Now, let us be clear: As a person and candidate, Aman is no buzz kill. Far from it. He is an optimistic and upbeat fellow. He served as Reed’s chief operating officer, overseeing all city departments and 7,000 employees. A partner at Bain & Co., a global consulting firm, Aman served as an unpaid budget trouble-shooter and more in the Franklin administration. He knows how the city works.
It is not who Aman is, but what he represents. He has just become the first white Protestant male to make a serious play for City Hall since the 1973. That’s when former congressman Charles Weltner narrowly lost a runoff spot to Jewish incumbent Sam Massell, who was in turn defeated by Maynard Jackson. If successful, Aman would end four decades of African-American political dominance that began with that contest.
So race will be as much a topic in next year’s mayoral campaign as the MARTA makeover.
That Atlanta has been undergoing a shift in its political demographics is no secret. In the 2009 runoff, Reed beat Mary Norwood, a white city councilwoman, by only a few hundred votes, out of more than 80,000 cast.
Norwood may run for mayor again next year, joining a field that already includes Aman and five others: Ceasar Mitchell, president of the Atlanta City Council; state Rep. Margaret Kaiser; and Cathy Woolard, a lobbyist for Georgia Equality and a former council president. State Sen. Vincent Fort could also join the fray, as well as Kwanza Hall and Keisha Lance Bottoms, both city council members.
Of those eight, half are black, half are white.
In that field, Aman would stand out — not only as the only white male, but as the one candidate without significant electoral experience. He’s never run for public office before.
At this point, the wealthy businessman-stranger running for public office is something of a cliché. On the Republican side, David Perdue did it with a blue-jean jacket in the 2014 race for U.S. Senate, providing an example for Donald Trump this year.
Georgia Democrats have fielded Jim Barksdale, founder of an Atlanta equity firm who has loaned himself $1.1 million to finance his run for U.S. Senate against Republican incumbent Johnny Isakson.
“I don’t consider myself part of that movement. What I consider myself is a hybrid at the intersection of the public sector and the private sector,” said Aman, 49, in an interview this week. “I’m running as the guy that can use the tools that the private sector has, where appropriate, but has a deep understanding of how government works — and what’s different about it. Government isn’t a business.”
Nor is Aman going to rely on his own wealth to fuel his campaign. ”Being a self-funder yields a sub-optimal candidate,” he said.
In that 2009 mayoral race, the Georgia Democratic party entered the contest on the side of Kasim Reed, accusing Norwood of being a closet Republican. That shoe in no way fits Aman.
Reed has pitched him as a potential Democratic challenger to Isakson. Clearly, Aman had other ambitions. As a mayoral candidate, Aman has also promised not only to protect, but to expand the city’s policy of reserving some contracts for businesses owned by women or minorities — to make sure they get a piece of the pie.

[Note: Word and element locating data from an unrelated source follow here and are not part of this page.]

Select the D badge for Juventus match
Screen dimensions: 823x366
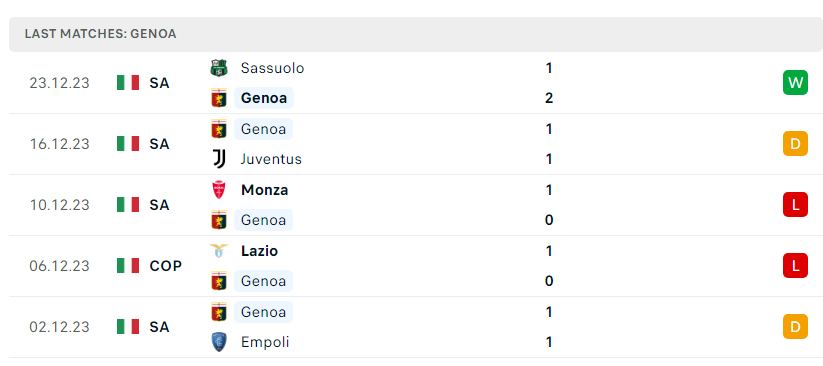pos(795,144)
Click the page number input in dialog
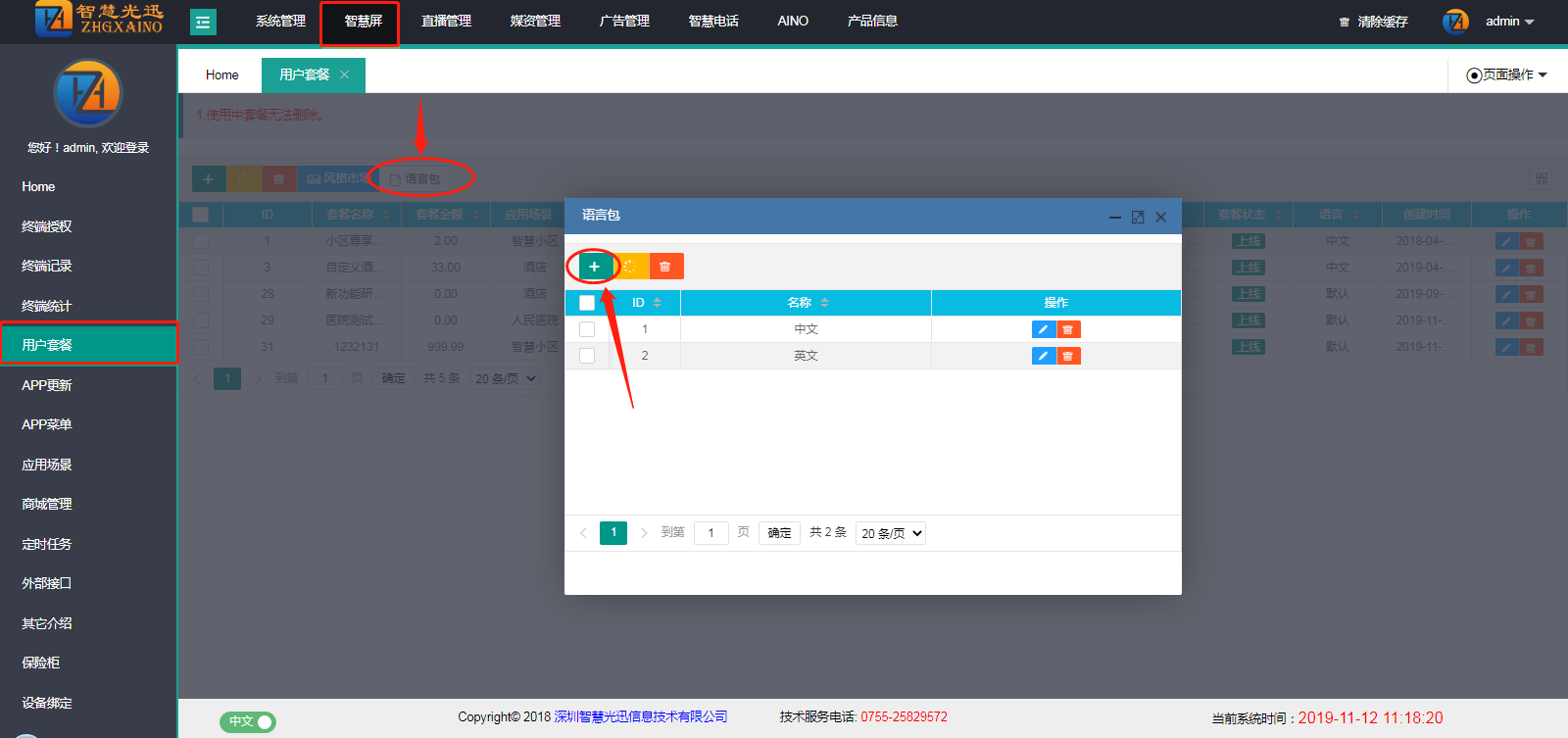The width and height of the screenshot is (1568, 738). (x=710, y=533)
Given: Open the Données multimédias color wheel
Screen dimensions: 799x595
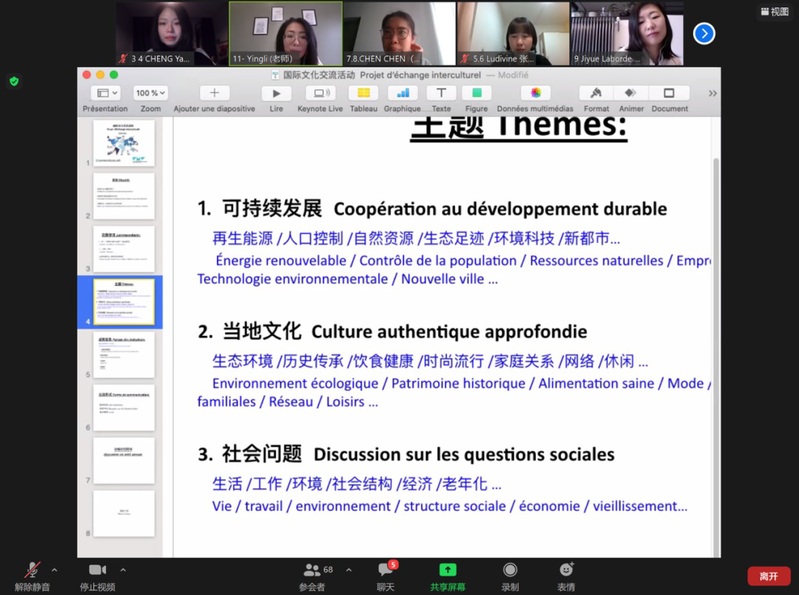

But Aman concedes that the color of his skin will be a topic of much conversation — even among an electorate that is now feeling a little bit of wind at its back.
“You have to acknowledge that this is a huge deal. There are a tremendous number of people who are uncomfortable with the notion of a white mayor. I hear that,” Aman said. “I do know that for much of the campaign there will be discussion around this. Race is a difficult discussion to have between two people at home around a coffee table.
“It’s an even harder conversation to have when you’re in the middle of a public process, when you’re a candidate,” Aman said. “The more open we are, the better off we’ll be.”
We have 18 months to figure out how to pull that conversation off. Think of it as the spice in a MARTA-sweetened political season.